Read Lily's Secrets [Elk Creek 1] (Siren Publishing Ménage Everlasting) Online
Authors: Gigi Moore
Tags: #Romance
Lily hated that he felt the need to protect her so since she’d returned, though she understood his reckoning.
Sometimes she thought she and Wyatt would have been better off all the way around had the savage just killed her. Wyatt might have been able to start over again with another woman, one healthy in mind, body, and spirit, unlike Lily. She’d had these thoughts often after the raid that had stolen her adopted family away from her and before she’d found her way back home almost a year ago. She’d come home more out of desperation than desire. With most of her Kiowa clan dead and whatever survivors left scattered to the four winds, Lily had had no choice but to return to the only other home she’d known since her childhood.
Wyatt had suggested several times since her return that she go back to teaching. She had been a good teacher, loved working with children, but the thought of being around all those youngins again on a regular basis made a tight ball of sorrow form in her throat.

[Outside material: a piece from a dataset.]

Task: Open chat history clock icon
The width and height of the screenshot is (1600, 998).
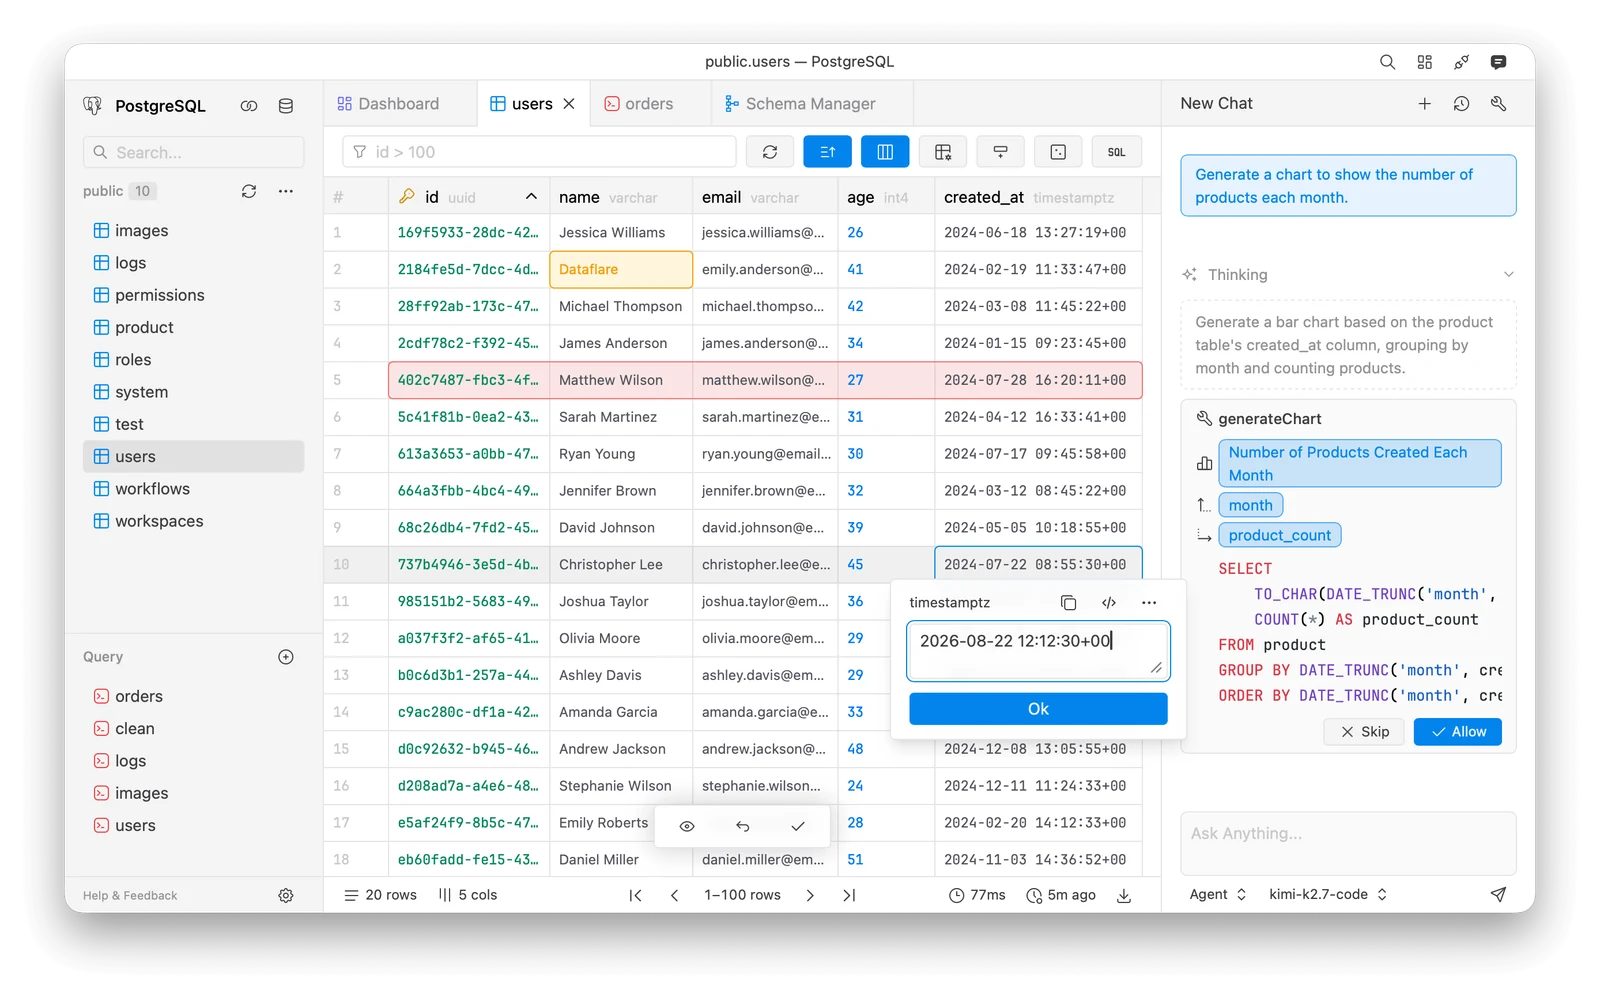Action: coord(1461,104)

Lily didn’t want to think about the little boy now lost to her and shook off the emerging memories of plump, ruddy cheeks, chubby, churning toddler legs, and hearty childhood giggles.

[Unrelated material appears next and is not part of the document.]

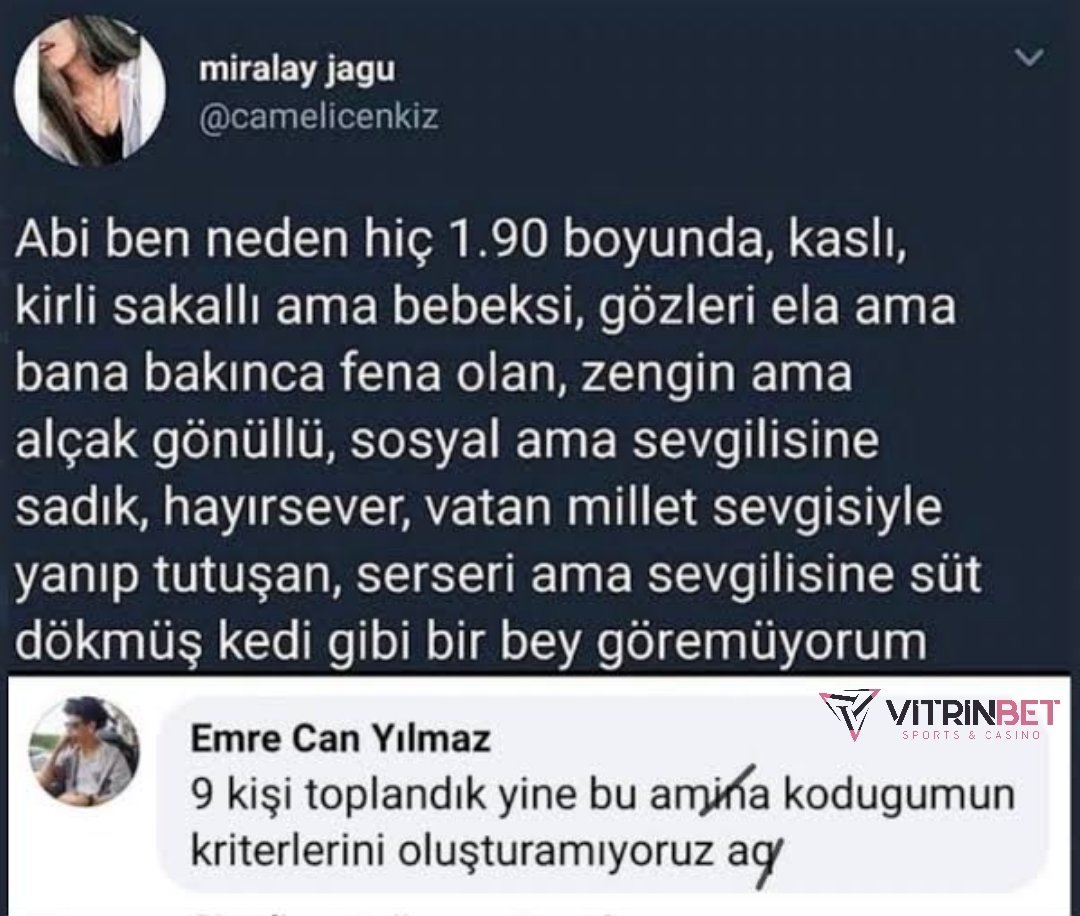
Task: Open the tweet options chevron menu
Action: click(x=1029, y=59)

Avoiding the other customers and the town’s curiosity, she quickly found refuge in a deserted aisle before someone could witness the tears forming in her eyes. True, the people of Elk Creek made allowances for her “delicate” condition since she’d returned from her “ordeal” with the Indians and would have probably understood her sudden bout of melancholy. Lily just hated seeing pity shining out of the town people’s eyes, especially in relation to her.

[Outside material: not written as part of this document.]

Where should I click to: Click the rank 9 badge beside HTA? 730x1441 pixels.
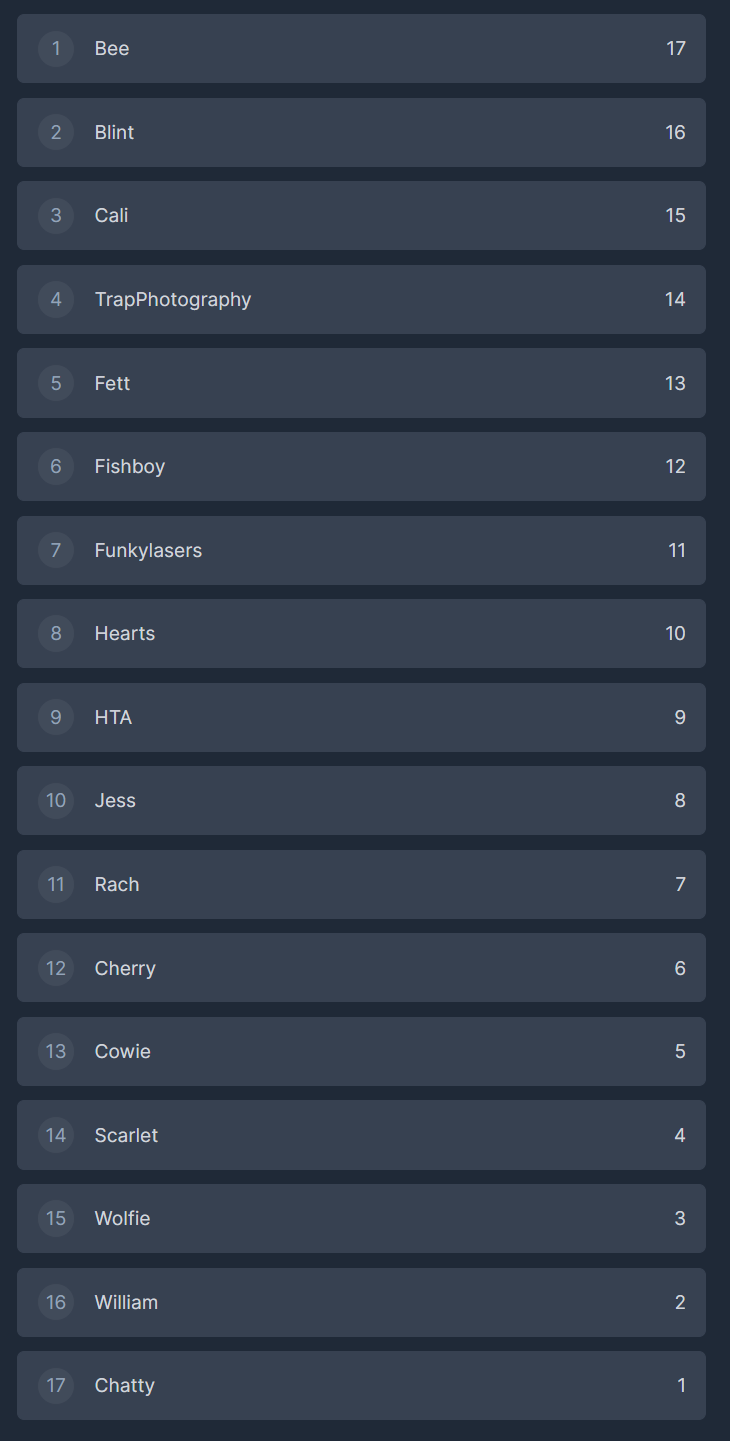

She took a hanky out of her handbag, patted her eyes dry, and quietly blew her nose before she felt ready to rejoin civilization.
Cautiously, she poked her head out of the aisle, looking left and right, still not ready to leave the safety of the passageway when she noticed Lucy Peyton chatting with Sabrina over one of the mixture displays.
Lily smiled at how confident and happy Lucy had been looking lately. In fact, she seemed to be thriving in the wake of her husband’s recent death. This was in spite of his estate—including the saloon where Lucy had worked up until very recently and the house where she’d lived with her husband—being in probate. Lily wasn’t too sure of all the legalities regarding Rance Peyton’s will, except that Lucy didn’t have access to her husband’s assets and had had to take up residence in Sabrina’s boarding house until everything could be set to rights.
She thought how charitable Maia and Sabrina had been to hire Lucy when no other businesses in town except Winchester’s would and when Lucy needed the income most.
Lily knew what it was like to be a pariah and she knew that Maia, Sabrina, and Lucy understood those feelings, too.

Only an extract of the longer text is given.